_Entries taken from a collection_.
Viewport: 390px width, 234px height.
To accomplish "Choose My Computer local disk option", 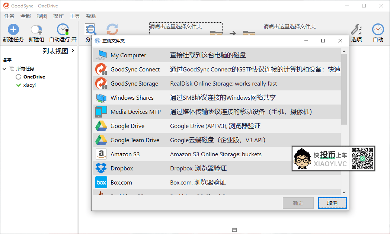I will pyautogui.click(x=128, y=55).
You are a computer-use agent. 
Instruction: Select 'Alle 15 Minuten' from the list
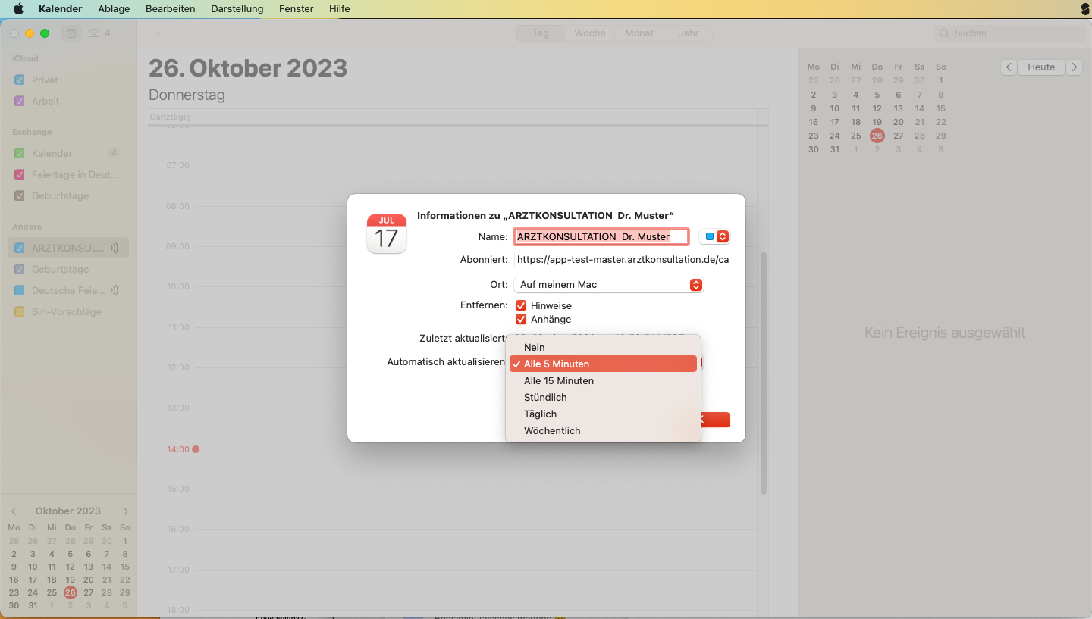559,380
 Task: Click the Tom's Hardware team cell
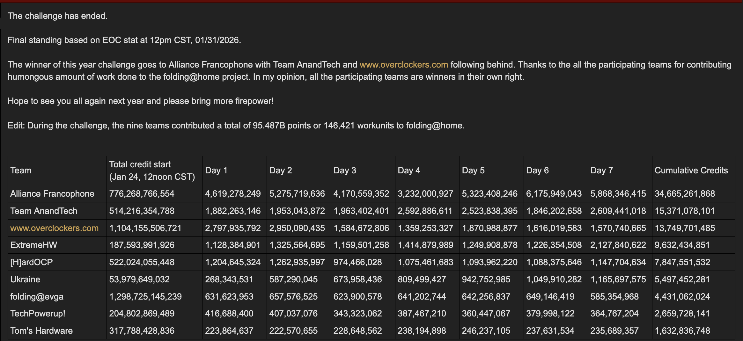click(41, 331)
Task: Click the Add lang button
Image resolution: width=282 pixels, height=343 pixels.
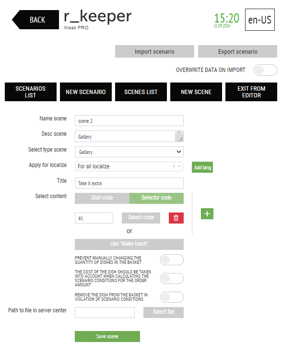Action: (202, 167)
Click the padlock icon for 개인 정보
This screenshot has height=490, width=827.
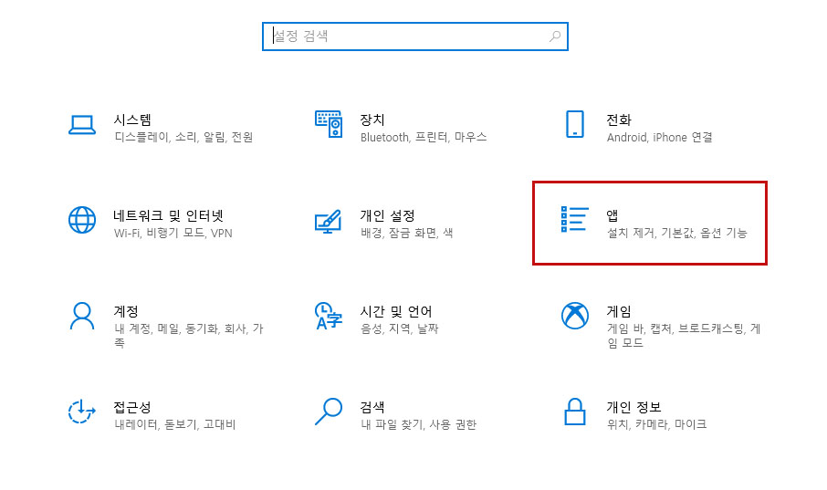574,412
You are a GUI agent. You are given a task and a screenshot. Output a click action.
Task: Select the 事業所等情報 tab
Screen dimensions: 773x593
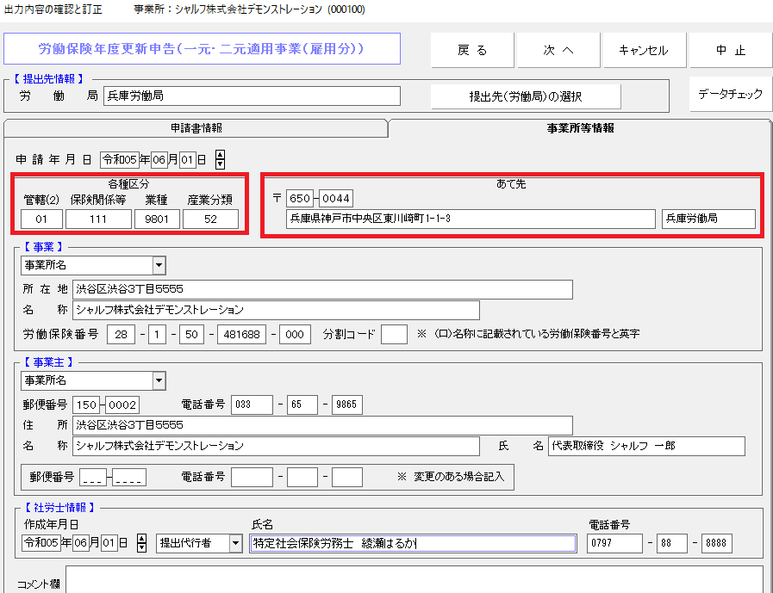pos(580,128)
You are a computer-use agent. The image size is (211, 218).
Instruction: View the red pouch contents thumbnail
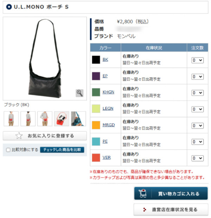coord(62,118)
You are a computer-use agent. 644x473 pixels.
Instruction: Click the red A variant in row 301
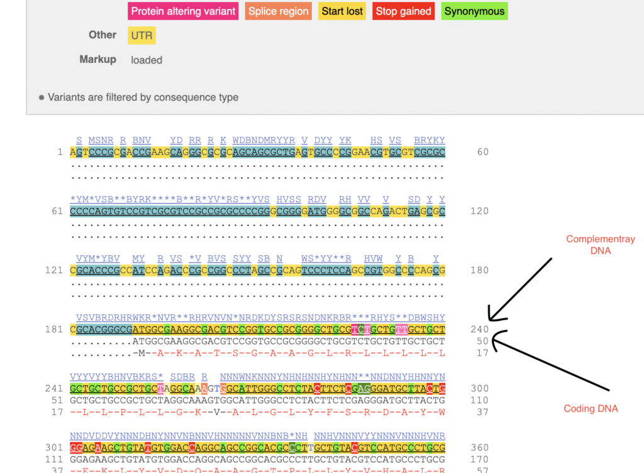98,448
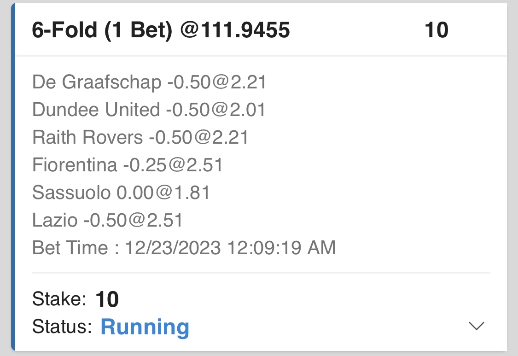Expand bet details with the down chevron
Screen dimensions: 518x356
click(x=476, y=326)
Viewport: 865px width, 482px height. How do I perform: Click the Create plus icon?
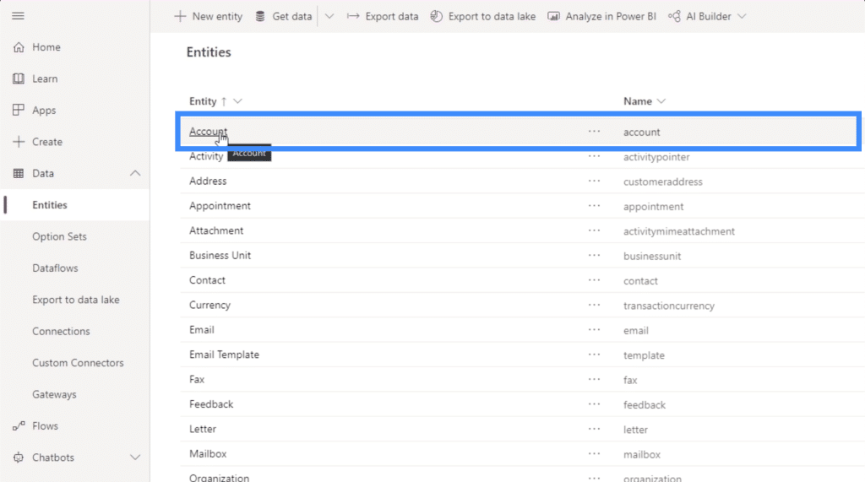(x=19, y=142)
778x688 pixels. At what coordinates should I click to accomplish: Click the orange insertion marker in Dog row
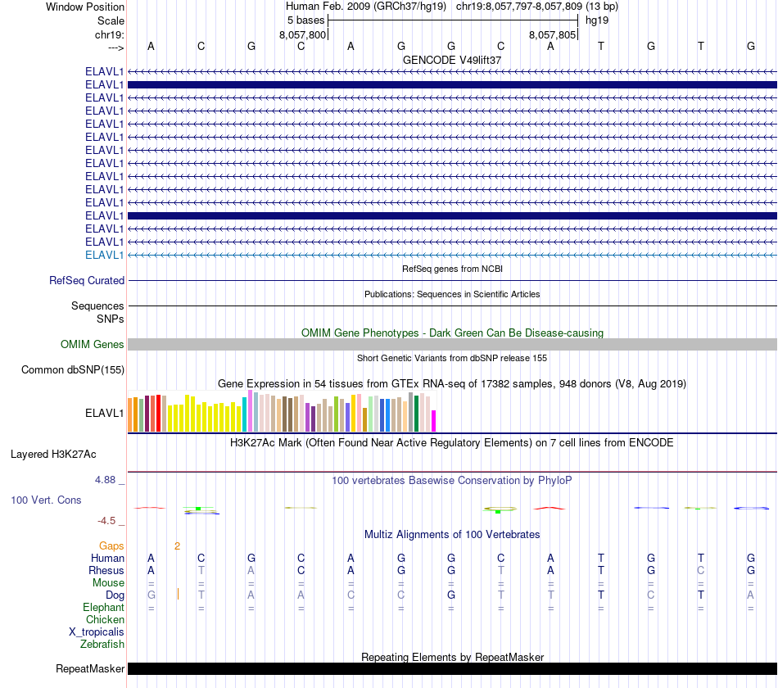tap(178, 594)
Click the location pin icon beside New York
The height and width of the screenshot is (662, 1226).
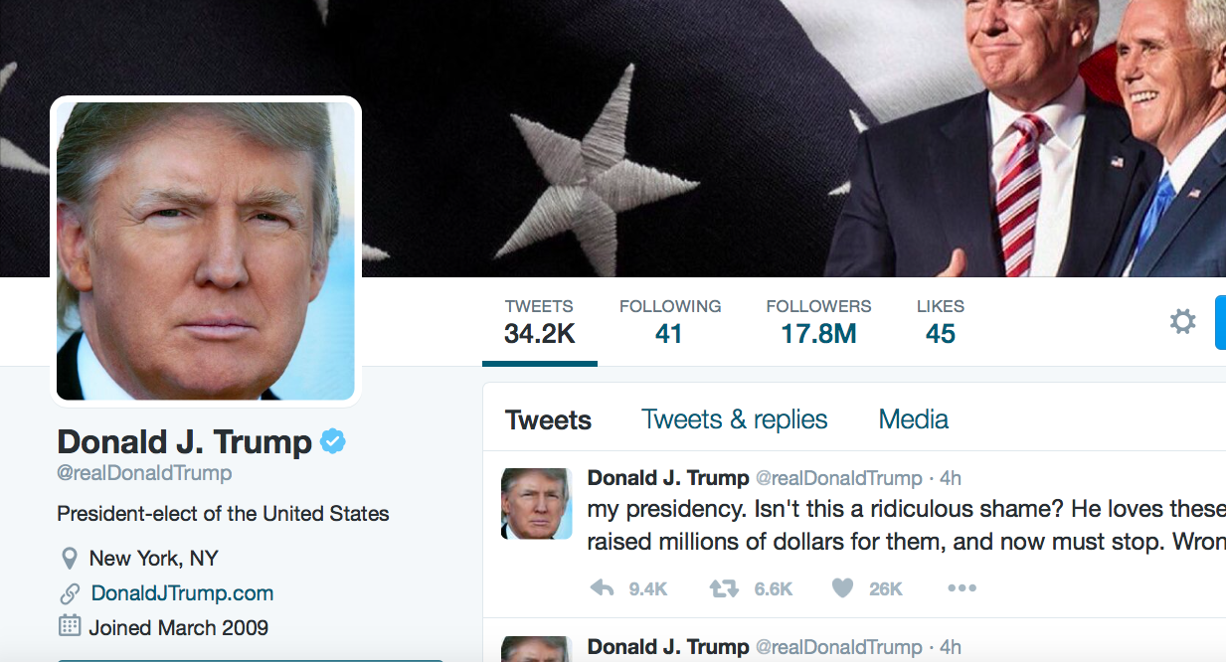tap(69, 559)
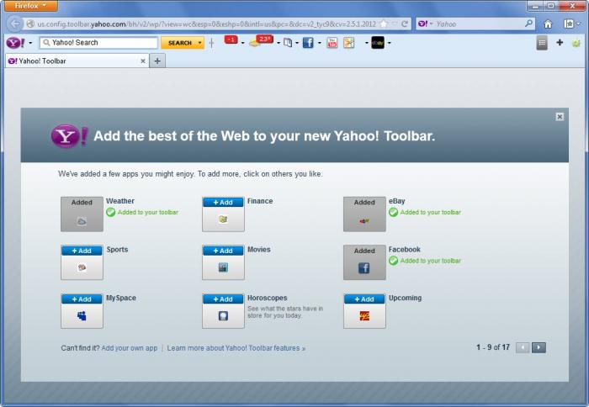The width and height of the screenshot is (589, 407).
Task: Click into the Yahoo! Search input field
Action: click(102, 42)
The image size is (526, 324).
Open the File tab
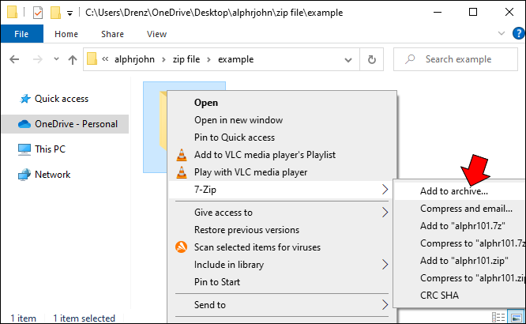pyautogui.click(x=21, y=34)
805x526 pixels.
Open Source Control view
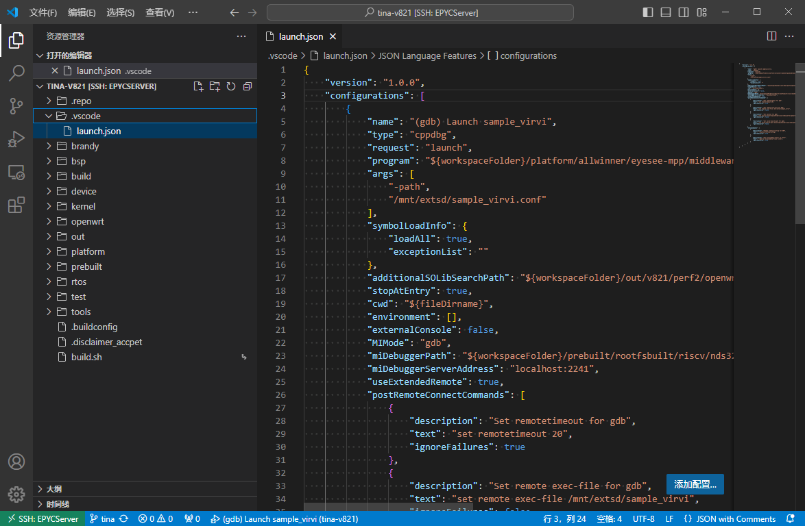pyautogui.click(x=16, y=106)
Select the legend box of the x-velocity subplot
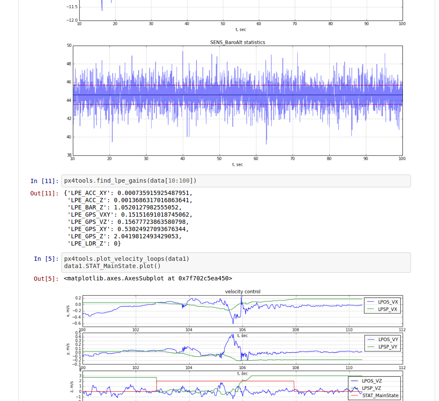The height and width of the screenshot is (401, 439). tap(382, 306)
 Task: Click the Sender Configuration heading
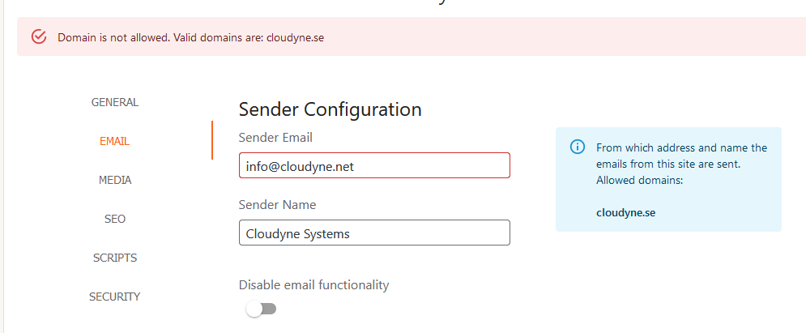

_What to do_.
Copy whichever lines of the records above contain the word "size".

_Expected output_.
You are a computer-use agent. The image size is (211, 218).
The image size is (526, 324).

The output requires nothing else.